Magulu Watah



First to enjoy the beauty and bounty of the area we now call Meeks Bay were a number of family groups belonging to the tribe of Indians known as the Washoe, who occupied the lands surrounding the high mountain lake we now know as Tahoe.

In winter, these family groups inhabited the valleys to the east which are today known as Carson, Washoe and Eagle. Little food could be gathered during this dormant, inclement period, and dietary staples which had been harvested and hunted during the spring, summer and fall of the year provided subsistence until spring came again. Meanwhile, the people fashioned and repaired their tools, clothing and houses. The winter encampments also afforded them opportunity for creative work and allowed for the family interaction which gave the group its strength and perpetuity.

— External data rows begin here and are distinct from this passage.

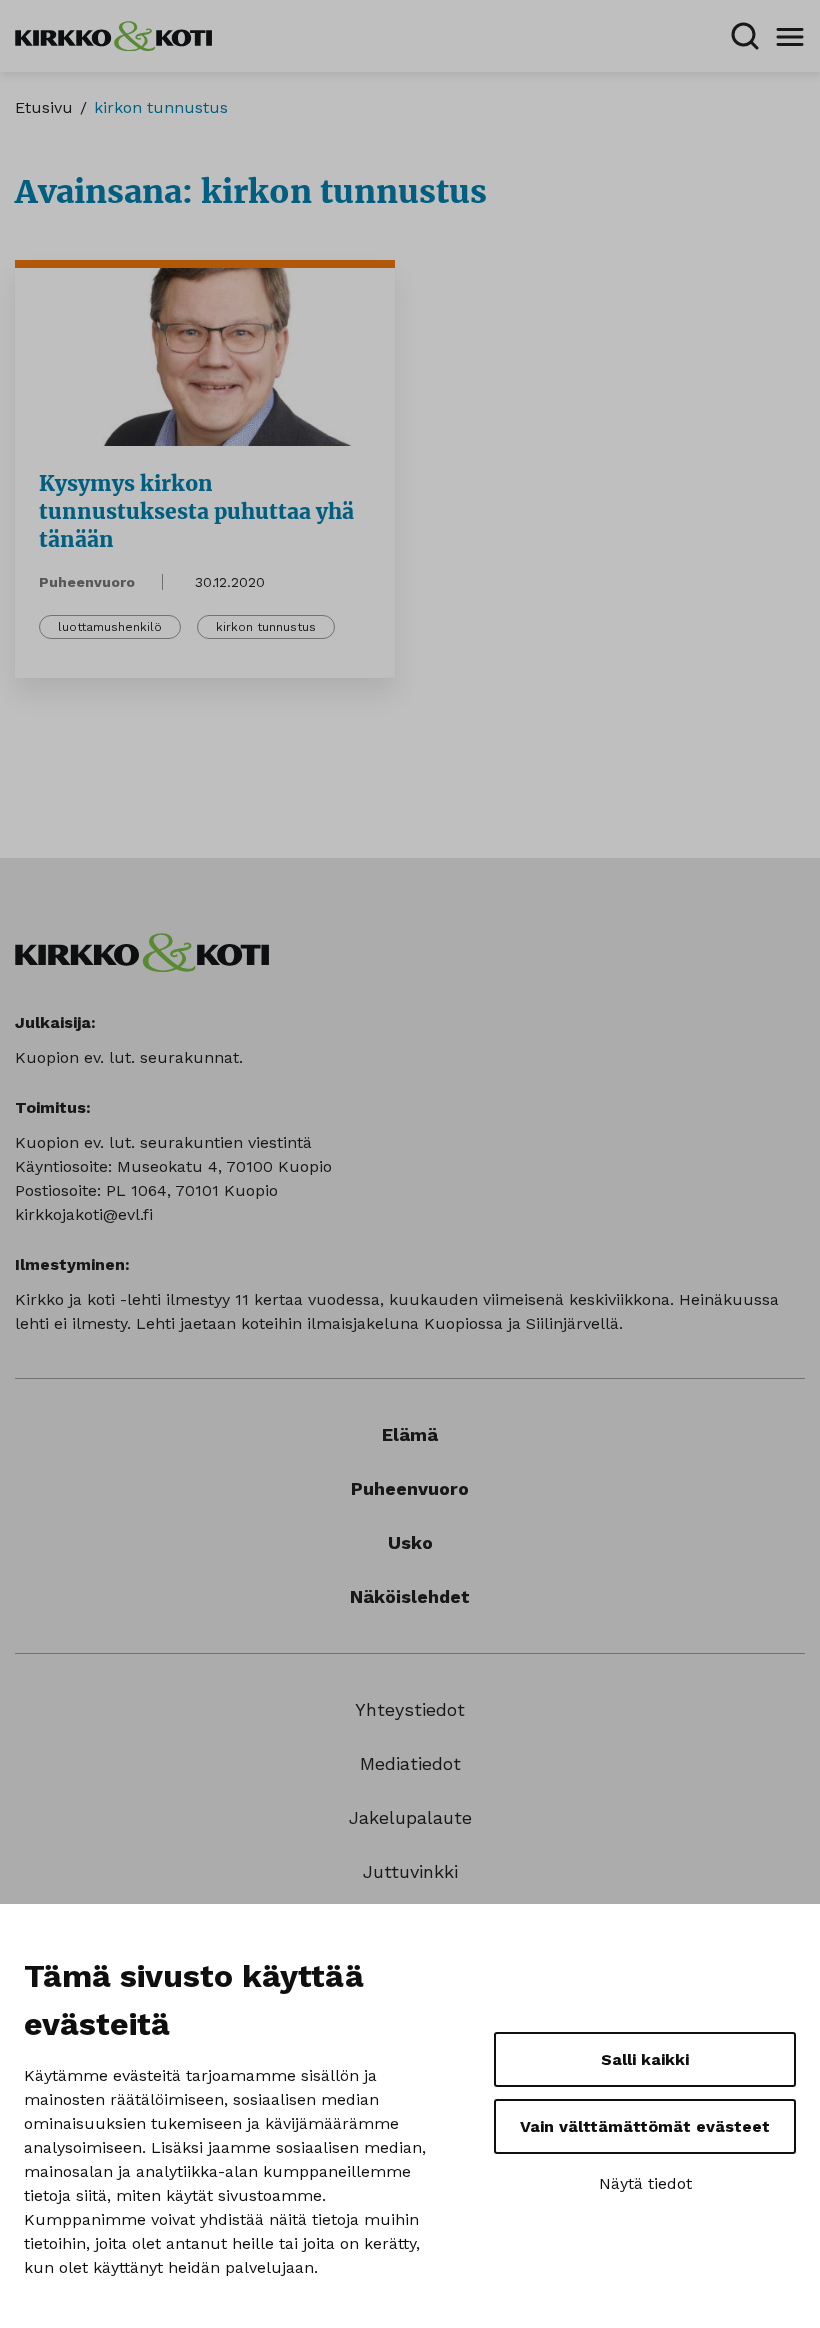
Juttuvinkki (410, 1871)
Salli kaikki (645, 2059)
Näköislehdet (410, 1596)
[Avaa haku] (745, 36)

Winter houses, called galis dungal, were usually conical, supported by a main frame-work of securely-placed poles which were lashed together at the top. To these were added inter-mediate pine or willow poles, followed by several layers of cedar bark, pine boughs or manzanita. An interior fire pit, encircled with rocks and vented by a central roof opening, served the purposes of warmth and cooking.

Among the Washoe's most important tools were their baskets. Valued today as pieces of fine art, these beautifully woven articles played crucial, practical roles in the daily life of the group. During the winter months, the women would sort and weave the willow, redbud, fern root and other plant materials collected during the year throughout the group's geographically varied territory into intricately beautiful con-tainers used for cooking, eating, carrying water and collecting the seeds and plant materials which were a major element of their diet.

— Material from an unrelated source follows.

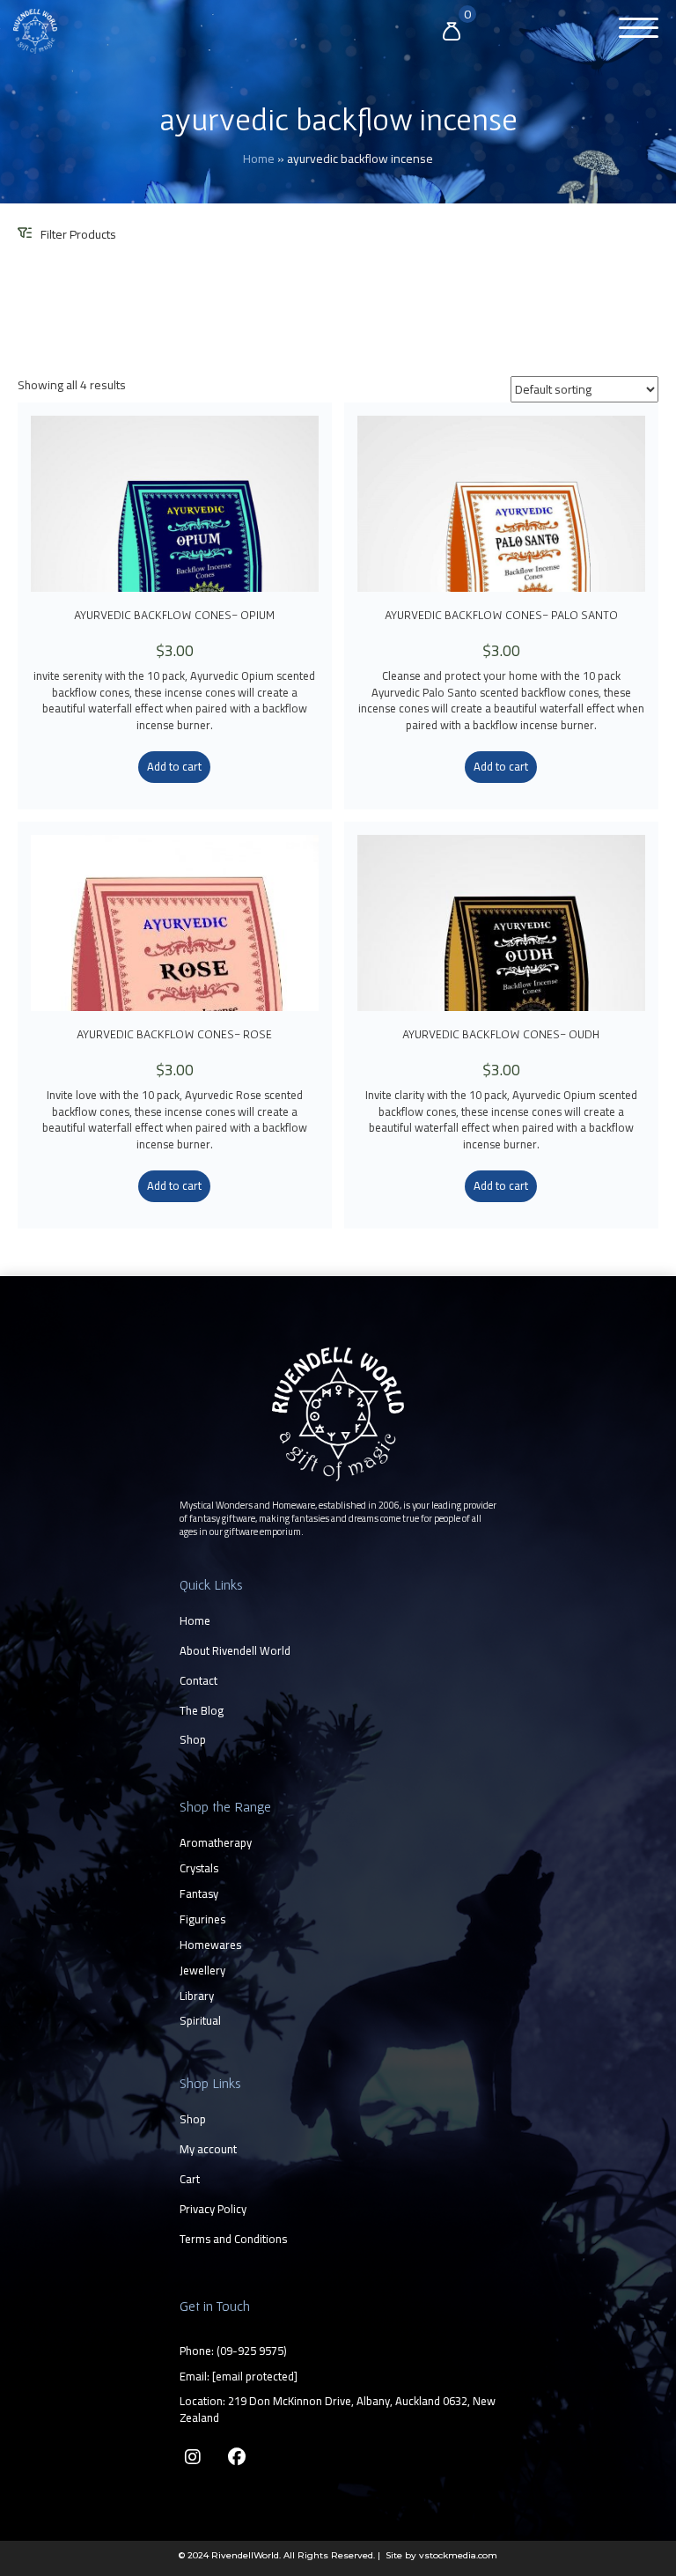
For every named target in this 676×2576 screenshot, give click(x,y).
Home (259, 158)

The skill demonstrated in the work of a fine basket was a source of understandable pride for the Washoe woman. Great care was taken in the time-consuming effort of weaving, and the results produced had their merits not only in terms of utility, but also beauty.

DA OW A GA As the snows receded from the Washoe winter encampments on the valley floor, the strong youthful members of each camp would strike out for da ow a ga, the sacred lake high in the mountains to the west, whose name meant "the giver of life".

While some locations of questionable merit required the approval of the group's medicine woman before they could be occupied, a group usually returned to an established camp which was favored by an abundant quantity of the foods and medicinal plants necessary to sustain it through the year. Washoe tended to honor the prior use of a given area by one particular group, and thus a group would return to the same site year after year. Each group had a number of alternative camps to choose from, although with proper respect could also use a neighboring group's area.

By preceding the elders and youngest children to their summer encampment, the more robust members of the group were able to observe the development of wild plants, gather foodstuffs and prepare the camp for the arrival of the rest of their group. It was of great importance, also, that their arrival be timed to take advantage of the annual migration of fish up the various tributaries of the Lake to spawn.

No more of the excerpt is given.